Shape-memory wire simulates muscle in high-precision artificial hand

Team member Filomena Simone with the prototype hand (Photo: Oliver Dietze)

Whether they're on robots or amputees, artificial hands tend to be rather complex mechanisms, incorporating numerous motor-driven cables. Engineers from Germany's Saarland University, however, have taken a different approach with their hand. It moves its fingers via shape-memory nickel-titanium alloy wires, bundled together to perform intricate tasks by working like natural muscle fibers.

The individual wires are so thin that even when a number of them are wound together, the resulting bundle is still only about as thick as a cotton thread – but it has the tensile strength of a much thicker metal wire.

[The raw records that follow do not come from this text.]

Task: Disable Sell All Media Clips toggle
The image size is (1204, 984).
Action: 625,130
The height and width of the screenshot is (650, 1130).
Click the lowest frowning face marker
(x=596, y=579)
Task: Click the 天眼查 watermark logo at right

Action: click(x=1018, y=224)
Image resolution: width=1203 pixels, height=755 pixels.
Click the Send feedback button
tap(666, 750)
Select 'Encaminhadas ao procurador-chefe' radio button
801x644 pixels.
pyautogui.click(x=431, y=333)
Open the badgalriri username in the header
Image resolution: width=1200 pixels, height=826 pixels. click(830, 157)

When the nickel-titanium alloy wire bundles are heated by conducting a supplied electrical current, the lattice-like internal structure of the alloy responds by contracting, causing the wires themselves to get shorter. Once they cool down, the wires return to their original relaxed state. That's why bundles of tiny wires were used, instead of single larger wires – the increased surface area of the bundles allows the wires to cool rapidly, once the electrical current is shut off.

On the prototype hand, each finger has one wire bundle running up the length of its top surface, and another going along its underside. These play the parts of the extensor and flexor muscles, respectively, allowing each finger to both curl up and open with high tensile force.

Additionally, by measuring the electrical resistance of each wire bundle, the semiconductor chip that controls the hand is able to ascertain the position of each finger in real time. This allows for very precise movements, and the ability to quickly respond to commands.

Although the hand is still in the developmental stage, the researchers have stated that it should result in a finished product that's lighter, quieter, more flexible and less expensive than current artificial hands.

Led by Prof. Stefan Seelecke, the Saarland team is now working on modeling hand movement patterns, and looking for an industrial partner. The prototype can be seen next month at the Hannover Messe industrial fair.